By Max Clarke
Teams of clinicians in the South East Coast region will go head to head today in pitching their innovative ideas to a Dragon’s Den style panel as part of the Transforming Community Services Multi Professional Leadership Challenge.
The challenges are open to all clinicians within the NHS who have a local idea which could improve primary or community care services within their area.
Each event brings together the skills of clinicians in how best to design and deliver high quality, seamless care, including child and family centred public health from the beginning of life to end of life care.
Up to 13 different teams from each Strategic Health Authority, made up of GPs, allied health professionals and nurses, will compete for a regional prize of £50,000 to implement their idea.
Teams will present their business case to a panel of experts in the style of Dragon’s Den who will assess the teams on their leadership skills and the validity of their idea. The panels will be made up of credible local professionals from the NHS such as directors for finance, innovation, nursing and quality as well as patient representatives. Regional winners will also be invited to a final event to share their learning and best practice ideas.
Public Health Minister, Anne Milton said:
“These challenges are a great way to show off and bring out the new ideas and improvements that I know the NHS has. If we want to improve patient outcomes then community services need to be designed, developed and provided by the people who know the needs of patients best - the nurses, doctors and other health professionals.
“Good community services are vital in helping patients recover or providing them with essential care, from health promotion to managing long term conditions. I look forward to hearing about their ideas to improve services in their area and raise the standards of patient care.”
The teams have come together from acute trusts, mental health, social care and community organisations and will present their idea on how to improve a service.
For example, at the South East Coast event today, ideas range from improving clinical care for patients with heart failure to developing services to support young people who are morbidly obese.

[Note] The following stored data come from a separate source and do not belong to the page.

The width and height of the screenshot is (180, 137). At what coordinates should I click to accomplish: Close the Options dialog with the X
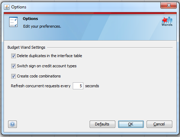[x=168, y=5]
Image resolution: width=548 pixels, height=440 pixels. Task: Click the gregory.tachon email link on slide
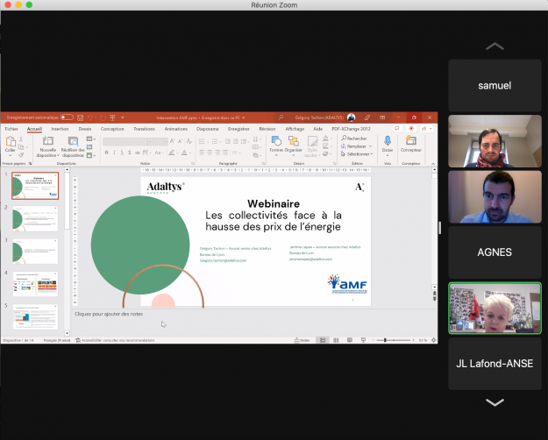coord(224,260)
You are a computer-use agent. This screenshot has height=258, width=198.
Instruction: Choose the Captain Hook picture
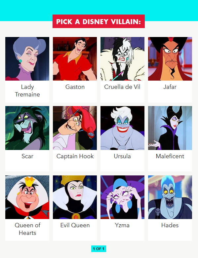[75, 128]
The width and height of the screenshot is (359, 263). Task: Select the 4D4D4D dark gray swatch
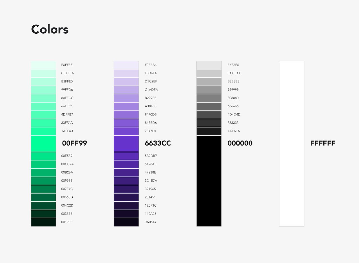(x=209, y=115)
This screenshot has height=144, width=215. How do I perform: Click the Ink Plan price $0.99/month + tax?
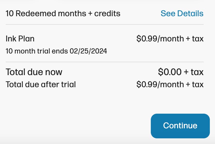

All ideas have come from talking to patients or other professionals about care in their local communities. On the day itself the ideas will be turned into a robust business case that take into account local priorities and the best use of resources.
Each regional winner will be supported for a year to develop, implement and deliver their idea by the local region. All the teams who take part in the day will have the benefit of working with other clinical leads including local GPs and will have benefited from translating their idea into a viable business case. All these ideas can then be used by the new local GP consortia to inform service improvement and enhance the patient experience.
Dame Christine Beasley, Chief Nursing Officer said:
“Patients and communities view and judge their overall experience by the quality of nursing care they receive and I am pleased to see the high level of involvement from nurses in these regional events.
“Strong nursing leadership in any part of the NHS is highly valuable and I encourage nurses to get involved in events like these so that they can work with other professionals in the community and improve outcomes for patients.”